Tam Tak-chi jailed 40 months for sedition

Former People Power vice-chairman Tam Tak-chi was on Wednesday given a 40-month prison sentence after he was found guilty of seven counts of sedition.

He was the first person to stand trial and be convicted under a colonial-era sedition law since the 1997 handover.

Tam was earlier found guilty of chanting seditious slogans such as ‘Liberate Hong Kong’ on several occasions from January to July 2020.

The 50-year-old activist was also convicted of four counts of public order offences, including holding an unauthorised assembly and disorderly conduct in a public place.

His lawyers had pleaded for a lenient sentence, saying Tam has never advocated violence and was only using “extreme remarks” to express his emotions.

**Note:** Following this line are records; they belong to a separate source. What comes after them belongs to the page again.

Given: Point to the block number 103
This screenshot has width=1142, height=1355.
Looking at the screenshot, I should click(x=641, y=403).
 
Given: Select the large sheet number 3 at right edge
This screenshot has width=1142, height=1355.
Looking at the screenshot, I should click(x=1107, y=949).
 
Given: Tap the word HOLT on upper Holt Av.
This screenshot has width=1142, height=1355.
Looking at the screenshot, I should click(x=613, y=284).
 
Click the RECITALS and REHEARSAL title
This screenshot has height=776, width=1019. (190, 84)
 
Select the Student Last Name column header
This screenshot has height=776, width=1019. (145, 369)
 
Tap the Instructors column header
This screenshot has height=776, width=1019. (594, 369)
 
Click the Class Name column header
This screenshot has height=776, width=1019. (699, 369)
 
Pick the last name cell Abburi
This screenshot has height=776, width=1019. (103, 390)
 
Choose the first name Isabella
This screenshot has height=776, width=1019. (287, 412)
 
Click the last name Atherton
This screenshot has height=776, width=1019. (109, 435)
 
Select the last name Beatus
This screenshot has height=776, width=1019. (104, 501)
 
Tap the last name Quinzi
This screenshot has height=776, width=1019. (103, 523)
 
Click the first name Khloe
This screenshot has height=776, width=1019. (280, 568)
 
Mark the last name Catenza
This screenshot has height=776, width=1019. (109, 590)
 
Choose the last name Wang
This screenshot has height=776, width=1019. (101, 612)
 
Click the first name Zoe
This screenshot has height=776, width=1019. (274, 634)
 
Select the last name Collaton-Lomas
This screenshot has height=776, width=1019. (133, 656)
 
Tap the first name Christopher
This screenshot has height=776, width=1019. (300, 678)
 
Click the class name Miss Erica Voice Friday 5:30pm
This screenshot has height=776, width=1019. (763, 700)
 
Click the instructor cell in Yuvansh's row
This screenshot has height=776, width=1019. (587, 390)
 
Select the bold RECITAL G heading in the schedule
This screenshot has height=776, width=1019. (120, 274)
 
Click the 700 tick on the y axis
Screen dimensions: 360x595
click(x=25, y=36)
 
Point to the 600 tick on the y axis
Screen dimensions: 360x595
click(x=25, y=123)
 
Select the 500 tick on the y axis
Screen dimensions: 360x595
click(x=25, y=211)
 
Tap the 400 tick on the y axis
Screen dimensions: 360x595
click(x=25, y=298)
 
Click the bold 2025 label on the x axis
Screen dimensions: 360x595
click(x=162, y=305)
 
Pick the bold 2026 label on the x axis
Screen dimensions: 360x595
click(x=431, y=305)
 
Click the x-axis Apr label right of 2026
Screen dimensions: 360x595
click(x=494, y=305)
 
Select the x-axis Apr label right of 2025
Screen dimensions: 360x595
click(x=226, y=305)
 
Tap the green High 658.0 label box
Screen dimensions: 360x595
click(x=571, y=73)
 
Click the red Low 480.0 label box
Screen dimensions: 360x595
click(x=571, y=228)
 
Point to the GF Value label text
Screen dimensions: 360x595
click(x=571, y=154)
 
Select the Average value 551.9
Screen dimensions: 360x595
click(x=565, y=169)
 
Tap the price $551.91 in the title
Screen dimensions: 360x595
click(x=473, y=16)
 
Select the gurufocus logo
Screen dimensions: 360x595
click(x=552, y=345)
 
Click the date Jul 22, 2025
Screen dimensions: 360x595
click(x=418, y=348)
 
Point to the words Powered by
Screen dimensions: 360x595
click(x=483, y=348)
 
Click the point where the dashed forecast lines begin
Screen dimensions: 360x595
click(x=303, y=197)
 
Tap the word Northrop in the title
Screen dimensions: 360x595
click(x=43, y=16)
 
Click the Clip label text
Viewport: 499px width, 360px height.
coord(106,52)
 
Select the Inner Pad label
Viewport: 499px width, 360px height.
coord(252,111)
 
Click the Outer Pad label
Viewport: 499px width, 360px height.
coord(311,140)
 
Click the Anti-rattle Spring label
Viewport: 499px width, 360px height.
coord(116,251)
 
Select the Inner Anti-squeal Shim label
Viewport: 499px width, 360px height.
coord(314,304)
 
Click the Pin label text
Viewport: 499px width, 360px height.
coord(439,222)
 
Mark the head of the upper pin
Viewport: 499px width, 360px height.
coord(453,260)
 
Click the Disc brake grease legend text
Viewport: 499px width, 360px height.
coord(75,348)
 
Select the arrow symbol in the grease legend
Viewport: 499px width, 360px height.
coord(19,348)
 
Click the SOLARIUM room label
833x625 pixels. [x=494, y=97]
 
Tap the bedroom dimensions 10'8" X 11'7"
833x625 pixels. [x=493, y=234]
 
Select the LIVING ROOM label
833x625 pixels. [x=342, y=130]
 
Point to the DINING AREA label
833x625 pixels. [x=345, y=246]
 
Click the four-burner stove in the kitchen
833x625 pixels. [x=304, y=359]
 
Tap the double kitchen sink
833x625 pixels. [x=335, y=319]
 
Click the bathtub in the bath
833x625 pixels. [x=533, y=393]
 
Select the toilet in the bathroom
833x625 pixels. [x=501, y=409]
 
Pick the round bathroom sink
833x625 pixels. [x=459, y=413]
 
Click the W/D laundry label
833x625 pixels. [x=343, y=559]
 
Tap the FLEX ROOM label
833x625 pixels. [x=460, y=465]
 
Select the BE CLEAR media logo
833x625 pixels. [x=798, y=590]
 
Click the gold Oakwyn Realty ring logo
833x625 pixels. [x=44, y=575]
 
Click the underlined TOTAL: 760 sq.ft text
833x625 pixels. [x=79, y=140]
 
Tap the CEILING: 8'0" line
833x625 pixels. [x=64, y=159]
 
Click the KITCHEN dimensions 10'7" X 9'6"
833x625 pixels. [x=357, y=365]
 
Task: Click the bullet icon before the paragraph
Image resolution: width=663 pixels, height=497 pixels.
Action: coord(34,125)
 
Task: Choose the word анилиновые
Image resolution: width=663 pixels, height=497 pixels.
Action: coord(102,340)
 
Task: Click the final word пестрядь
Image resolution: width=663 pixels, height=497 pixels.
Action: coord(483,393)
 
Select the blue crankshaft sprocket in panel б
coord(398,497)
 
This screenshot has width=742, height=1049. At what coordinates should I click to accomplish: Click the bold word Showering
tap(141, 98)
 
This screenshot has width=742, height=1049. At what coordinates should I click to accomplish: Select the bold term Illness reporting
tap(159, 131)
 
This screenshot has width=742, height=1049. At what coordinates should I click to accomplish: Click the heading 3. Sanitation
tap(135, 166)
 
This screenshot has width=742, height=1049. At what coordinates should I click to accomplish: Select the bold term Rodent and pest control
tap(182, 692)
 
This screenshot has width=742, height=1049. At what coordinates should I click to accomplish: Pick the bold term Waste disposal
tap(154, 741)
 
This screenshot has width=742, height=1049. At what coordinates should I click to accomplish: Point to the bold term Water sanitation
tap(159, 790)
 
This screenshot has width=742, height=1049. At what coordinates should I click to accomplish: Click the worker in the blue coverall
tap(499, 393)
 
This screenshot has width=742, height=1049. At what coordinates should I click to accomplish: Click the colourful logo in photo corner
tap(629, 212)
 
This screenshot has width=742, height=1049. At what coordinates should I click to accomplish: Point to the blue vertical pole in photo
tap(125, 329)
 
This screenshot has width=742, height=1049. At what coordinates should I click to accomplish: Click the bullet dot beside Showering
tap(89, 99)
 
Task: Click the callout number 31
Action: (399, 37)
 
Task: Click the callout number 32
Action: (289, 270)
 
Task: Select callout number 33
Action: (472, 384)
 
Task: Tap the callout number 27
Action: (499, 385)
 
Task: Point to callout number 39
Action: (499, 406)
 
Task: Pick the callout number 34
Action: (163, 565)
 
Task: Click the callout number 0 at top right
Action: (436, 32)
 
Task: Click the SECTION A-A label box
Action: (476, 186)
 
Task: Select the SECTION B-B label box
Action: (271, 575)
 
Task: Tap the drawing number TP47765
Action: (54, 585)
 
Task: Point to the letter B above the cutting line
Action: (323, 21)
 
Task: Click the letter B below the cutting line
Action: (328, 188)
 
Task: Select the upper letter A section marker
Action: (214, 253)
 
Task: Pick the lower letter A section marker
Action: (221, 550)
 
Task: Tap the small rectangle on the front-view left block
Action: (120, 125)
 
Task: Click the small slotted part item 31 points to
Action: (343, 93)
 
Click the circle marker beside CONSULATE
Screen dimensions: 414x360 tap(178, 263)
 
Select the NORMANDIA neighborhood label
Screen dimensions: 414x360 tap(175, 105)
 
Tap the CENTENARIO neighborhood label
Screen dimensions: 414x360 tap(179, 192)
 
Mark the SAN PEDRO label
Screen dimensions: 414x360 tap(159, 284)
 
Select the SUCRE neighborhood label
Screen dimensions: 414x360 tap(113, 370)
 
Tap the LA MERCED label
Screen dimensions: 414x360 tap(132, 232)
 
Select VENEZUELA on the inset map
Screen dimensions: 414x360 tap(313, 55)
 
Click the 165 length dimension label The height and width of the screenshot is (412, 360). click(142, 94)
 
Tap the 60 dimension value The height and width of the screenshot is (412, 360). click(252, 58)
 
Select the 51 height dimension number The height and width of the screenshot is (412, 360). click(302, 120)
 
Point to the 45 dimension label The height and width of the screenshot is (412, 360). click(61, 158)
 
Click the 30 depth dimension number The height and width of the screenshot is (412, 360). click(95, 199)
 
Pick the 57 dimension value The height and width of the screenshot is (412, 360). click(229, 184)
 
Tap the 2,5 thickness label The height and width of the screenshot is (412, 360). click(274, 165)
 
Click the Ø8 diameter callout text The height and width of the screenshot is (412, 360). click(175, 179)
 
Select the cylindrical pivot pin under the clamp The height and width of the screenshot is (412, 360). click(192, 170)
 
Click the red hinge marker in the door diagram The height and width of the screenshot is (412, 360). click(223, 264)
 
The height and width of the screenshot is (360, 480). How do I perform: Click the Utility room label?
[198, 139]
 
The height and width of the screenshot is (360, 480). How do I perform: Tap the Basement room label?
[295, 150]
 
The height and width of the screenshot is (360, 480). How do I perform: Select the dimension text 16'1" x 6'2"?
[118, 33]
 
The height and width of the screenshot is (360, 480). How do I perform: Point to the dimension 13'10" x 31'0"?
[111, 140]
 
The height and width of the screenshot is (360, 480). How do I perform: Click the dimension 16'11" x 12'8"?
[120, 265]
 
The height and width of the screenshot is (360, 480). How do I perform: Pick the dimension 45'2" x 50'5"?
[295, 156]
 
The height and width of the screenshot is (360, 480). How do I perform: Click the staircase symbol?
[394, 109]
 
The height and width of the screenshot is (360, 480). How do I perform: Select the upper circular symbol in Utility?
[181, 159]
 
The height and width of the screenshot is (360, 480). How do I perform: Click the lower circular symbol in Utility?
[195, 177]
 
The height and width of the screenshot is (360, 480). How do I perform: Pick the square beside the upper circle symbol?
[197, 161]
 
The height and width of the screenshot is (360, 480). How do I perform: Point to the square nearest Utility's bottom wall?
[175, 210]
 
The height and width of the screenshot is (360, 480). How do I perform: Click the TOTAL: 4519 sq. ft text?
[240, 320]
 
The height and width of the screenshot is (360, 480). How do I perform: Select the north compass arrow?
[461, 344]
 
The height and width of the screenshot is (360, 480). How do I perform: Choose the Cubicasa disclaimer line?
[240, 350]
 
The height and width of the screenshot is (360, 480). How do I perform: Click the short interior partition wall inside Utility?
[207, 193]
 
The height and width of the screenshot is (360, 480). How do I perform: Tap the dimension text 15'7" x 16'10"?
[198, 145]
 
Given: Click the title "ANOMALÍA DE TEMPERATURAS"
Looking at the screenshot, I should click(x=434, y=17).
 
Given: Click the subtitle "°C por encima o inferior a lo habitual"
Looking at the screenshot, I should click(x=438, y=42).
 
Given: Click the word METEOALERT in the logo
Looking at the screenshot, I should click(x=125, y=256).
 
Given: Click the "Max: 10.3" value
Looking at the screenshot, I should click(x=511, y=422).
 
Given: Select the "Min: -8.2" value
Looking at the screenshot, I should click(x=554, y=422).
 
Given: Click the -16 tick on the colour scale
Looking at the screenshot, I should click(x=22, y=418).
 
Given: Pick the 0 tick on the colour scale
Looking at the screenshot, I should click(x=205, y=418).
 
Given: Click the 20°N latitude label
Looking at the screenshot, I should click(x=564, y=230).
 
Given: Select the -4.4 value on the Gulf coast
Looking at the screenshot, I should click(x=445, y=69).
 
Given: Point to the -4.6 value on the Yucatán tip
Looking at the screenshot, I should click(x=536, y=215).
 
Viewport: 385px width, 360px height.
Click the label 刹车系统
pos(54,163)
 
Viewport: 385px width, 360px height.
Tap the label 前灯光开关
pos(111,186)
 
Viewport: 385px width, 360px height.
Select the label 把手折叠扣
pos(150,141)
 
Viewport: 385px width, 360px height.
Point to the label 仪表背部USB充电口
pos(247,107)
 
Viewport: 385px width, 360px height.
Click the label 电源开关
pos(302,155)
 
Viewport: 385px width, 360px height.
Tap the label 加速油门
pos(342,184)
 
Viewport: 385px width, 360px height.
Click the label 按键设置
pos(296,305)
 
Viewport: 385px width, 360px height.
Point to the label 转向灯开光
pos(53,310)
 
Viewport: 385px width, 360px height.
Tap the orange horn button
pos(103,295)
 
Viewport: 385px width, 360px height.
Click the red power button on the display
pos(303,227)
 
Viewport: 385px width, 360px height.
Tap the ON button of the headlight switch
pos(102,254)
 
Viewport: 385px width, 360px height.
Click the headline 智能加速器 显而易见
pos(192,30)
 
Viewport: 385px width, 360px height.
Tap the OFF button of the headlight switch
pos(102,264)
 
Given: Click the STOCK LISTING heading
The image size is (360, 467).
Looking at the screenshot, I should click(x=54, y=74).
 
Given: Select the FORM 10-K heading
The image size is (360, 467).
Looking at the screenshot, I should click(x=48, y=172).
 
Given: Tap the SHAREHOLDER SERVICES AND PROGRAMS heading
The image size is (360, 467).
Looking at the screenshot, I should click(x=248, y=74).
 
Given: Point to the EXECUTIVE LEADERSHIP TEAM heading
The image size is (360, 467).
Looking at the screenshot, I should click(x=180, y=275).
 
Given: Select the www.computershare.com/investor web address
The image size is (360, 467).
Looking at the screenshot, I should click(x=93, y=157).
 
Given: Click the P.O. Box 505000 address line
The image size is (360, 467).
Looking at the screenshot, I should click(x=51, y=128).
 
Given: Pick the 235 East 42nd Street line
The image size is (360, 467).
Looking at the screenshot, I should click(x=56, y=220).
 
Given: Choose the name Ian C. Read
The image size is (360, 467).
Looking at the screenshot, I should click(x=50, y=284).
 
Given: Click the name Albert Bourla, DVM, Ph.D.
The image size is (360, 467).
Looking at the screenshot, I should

But District Court Judge Stanley Chan said a deterrent sentence was needed, because some of the offences were committed after the national security law came into force, and while Tam was out on bail.

The judge – appointed by the Chief Executive to handle national security cases – also stressed that the court has to consider the social and political reality at the time, noting that the offences happened just after “unprecedented violence” in 2019.

The judge described remarks made by the activist as merely “boundless abuses from a 50-year-old uneducated man”.

Tam was also fined HK$5,000 for one of the offences.

The activist has been detained since September 2020.